Project Manager/Business Analyst, Iowa Judicial Branch

Christy has been in an IT role for 20 years with experience in both the private and public sector utilizing her college education in Management Information Systems. She has been with the Iowa Judicial Branch since April 2018. Before joining the courts, she worked as an IT manager for a large school district. As a project management, Christy covers a wide variety of projects for the Judiciary. Current projects include Access to Justice systems including Online Dispute Resolution (ODR) and the development of interactive court forms that use an interview process to guide Self Represented Litigants (SRLs) to complete needed forms.

Jack McCarthy

CIO, New Jersey Courts

Since October, 2012, Jack McCarthy has been responsible for establishing strategies and direction for information technology in the New Jersey Courts.

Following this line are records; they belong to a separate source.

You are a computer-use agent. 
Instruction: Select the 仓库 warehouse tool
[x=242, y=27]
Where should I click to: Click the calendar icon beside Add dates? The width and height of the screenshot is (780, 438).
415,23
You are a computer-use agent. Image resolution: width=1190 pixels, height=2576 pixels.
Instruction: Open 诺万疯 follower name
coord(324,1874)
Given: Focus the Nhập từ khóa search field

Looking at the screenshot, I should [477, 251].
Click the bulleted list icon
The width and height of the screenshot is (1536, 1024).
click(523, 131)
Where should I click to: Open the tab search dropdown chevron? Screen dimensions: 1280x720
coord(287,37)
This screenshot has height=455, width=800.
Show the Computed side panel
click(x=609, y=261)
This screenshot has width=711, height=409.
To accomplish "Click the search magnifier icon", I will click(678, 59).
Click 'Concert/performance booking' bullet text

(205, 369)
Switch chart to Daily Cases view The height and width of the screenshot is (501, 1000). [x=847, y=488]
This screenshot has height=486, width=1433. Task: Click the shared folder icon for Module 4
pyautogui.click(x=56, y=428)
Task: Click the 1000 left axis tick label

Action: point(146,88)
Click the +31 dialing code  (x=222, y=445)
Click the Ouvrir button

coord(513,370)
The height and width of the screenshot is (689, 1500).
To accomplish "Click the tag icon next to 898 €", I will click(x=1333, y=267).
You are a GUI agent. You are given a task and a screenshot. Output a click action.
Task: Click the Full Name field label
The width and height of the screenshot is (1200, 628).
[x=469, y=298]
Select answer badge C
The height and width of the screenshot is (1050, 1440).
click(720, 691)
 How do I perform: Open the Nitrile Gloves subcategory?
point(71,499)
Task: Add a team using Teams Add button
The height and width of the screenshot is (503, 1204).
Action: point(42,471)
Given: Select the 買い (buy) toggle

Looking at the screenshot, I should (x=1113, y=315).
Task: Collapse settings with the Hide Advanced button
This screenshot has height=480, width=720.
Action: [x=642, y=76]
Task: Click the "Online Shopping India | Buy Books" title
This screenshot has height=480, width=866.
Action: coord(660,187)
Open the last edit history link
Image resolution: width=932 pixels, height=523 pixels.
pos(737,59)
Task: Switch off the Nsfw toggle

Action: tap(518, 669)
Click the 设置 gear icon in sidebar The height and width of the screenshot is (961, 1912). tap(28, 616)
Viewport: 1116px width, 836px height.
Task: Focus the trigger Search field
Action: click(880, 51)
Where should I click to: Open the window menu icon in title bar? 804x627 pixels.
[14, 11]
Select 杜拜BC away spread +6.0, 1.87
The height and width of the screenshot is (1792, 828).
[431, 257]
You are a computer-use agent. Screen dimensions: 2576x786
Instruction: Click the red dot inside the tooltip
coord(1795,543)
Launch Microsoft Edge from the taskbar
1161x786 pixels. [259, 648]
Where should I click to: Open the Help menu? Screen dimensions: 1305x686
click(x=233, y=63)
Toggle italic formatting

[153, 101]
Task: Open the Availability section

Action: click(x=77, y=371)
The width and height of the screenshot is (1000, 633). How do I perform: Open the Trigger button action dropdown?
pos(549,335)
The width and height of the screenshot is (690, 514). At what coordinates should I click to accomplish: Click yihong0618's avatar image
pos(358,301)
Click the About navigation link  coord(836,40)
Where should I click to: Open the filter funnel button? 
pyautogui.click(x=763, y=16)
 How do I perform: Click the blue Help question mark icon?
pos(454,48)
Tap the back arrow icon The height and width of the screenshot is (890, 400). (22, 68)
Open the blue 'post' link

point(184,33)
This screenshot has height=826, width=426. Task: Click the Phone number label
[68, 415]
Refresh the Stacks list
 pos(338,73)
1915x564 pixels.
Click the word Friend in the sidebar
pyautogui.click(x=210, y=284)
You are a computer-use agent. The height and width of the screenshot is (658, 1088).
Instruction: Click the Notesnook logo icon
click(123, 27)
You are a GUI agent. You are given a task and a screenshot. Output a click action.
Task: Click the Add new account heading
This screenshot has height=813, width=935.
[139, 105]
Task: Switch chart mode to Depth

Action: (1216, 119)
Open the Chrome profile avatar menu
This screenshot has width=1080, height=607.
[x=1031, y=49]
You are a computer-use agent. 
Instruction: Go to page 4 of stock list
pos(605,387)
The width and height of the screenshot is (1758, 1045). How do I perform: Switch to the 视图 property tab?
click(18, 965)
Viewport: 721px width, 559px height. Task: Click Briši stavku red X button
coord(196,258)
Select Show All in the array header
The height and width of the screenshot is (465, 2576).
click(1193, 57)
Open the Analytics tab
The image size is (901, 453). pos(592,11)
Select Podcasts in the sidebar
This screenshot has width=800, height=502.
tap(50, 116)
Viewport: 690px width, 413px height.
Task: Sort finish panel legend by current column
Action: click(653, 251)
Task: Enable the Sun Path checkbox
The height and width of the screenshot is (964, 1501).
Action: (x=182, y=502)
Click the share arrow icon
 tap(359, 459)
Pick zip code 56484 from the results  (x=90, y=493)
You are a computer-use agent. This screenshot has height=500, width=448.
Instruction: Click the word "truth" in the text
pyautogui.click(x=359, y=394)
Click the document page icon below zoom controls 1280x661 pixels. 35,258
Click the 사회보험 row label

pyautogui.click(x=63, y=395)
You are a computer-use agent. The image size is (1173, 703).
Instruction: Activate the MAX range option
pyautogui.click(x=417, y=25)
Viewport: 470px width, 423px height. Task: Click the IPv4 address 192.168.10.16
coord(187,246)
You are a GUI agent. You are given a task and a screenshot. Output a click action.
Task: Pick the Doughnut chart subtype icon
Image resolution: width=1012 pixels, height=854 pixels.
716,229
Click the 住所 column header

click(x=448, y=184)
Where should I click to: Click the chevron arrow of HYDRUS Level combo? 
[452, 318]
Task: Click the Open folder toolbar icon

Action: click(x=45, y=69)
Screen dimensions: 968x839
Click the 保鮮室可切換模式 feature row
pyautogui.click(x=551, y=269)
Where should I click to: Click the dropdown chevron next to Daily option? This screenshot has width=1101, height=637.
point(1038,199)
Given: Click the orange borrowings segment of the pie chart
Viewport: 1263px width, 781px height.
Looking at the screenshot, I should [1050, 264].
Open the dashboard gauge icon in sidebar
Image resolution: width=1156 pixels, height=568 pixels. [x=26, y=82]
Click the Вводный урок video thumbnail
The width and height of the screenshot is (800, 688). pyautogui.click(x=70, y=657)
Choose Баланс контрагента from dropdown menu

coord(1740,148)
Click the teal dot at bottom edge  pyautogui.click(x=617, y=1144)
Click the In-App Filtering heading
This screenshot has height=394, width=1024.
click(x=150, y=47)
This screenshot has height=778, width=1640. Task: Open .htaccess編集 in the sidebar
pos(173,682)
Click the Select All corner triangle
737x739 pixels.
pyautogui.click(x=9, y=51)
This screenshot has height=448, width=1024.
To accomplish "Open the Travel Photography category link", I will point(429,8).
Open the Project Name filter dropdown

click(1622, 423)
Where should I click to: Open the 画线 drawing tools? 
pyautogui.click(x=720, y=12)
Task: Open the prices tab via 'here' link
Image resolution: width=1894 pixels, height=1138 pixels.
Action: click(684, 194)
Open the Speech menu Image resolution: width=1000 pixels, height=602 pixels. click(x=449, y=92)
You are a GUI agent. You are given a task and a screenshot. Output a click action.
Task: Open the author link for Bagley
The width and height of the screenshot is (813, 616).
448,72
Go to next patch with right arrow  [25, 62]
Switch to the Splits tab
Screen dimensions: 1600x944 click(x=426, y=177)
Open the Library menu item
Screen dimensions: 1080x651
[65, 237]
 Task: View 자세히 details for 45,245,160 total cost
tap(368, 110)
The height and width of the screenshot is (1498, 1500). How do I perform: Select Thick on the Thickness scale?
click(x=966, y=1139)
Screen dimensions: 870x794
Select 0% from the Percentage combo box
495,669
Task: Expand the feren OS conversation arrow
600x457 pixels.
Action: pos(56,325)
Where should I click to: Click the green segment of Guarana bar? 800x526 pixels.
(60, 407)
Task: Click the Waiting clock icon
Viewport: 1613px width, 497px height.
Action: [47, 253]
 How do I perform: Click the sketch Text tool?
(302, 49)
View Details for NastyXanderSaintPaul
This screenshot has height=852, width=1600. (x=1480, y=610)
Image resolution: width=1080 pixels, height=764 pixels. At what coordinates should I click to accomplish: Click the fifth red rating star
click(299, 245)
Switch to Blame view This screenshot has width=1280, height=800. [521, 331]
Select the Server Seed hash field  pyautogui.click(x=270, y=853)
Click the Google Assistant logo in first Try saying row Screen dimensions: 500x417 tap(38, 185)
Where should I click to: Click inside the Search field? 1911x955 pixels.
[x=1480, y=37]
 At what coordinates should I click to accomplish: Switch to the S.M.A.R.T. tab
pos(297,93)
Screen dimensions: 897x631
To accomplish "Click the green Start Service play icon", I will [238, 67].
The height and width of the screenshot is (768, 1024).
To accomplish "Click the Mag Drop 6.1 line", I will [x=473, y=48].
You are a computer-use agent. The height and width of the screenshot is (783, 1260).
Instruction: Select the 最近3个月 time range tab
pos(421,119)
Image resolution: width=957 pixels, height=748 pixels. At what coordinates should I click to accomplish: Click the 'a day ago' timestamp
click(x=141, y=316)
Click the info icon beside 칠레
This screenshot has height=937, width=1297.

He began his career with the Judiciary as a probation officer, worked as a business analyst on the judiciary statewide case management systems, worked as a network analyst, led the state’s Information Technology Security Division, and led the judiciary business analysis unit prior to his appointment as Judiciary CIO.

Paul Embley

Director of Technology Services, NCSC

Paul Embley is the Director of Technology Services at the National Center for State courts. He began his career in Silicon Valley working for the “who’s who” of high tech (along with several of the “who’s no longer”). After 25 years in the for-profit sector, Paul shifted to the public sector to work on integrated justice. In both public and private-sector roles, he has gleaned broad product lifecycle expertise from diverse and challenging projects in more than 45 US states and territories, Australia, many EU nations, and several emerging democracies including Haiti and Nigeria. He has lead IT assessments and justice-related technology initiatives ranging from child welfare and terrorist watchlist to Online Dispute Resolution. He continues to follow potential disrupters such as blockchain and machine learning/data science looking for ways those disrupters might be used advantageously in courts. Paul has worked with US federal agencies including HHS, DHS, FBI, CIA, and TSA, and with Interpol and other international agencies. He continues to be involved at the national and international level on standards efforts including criminal justice, civil justice and court technology.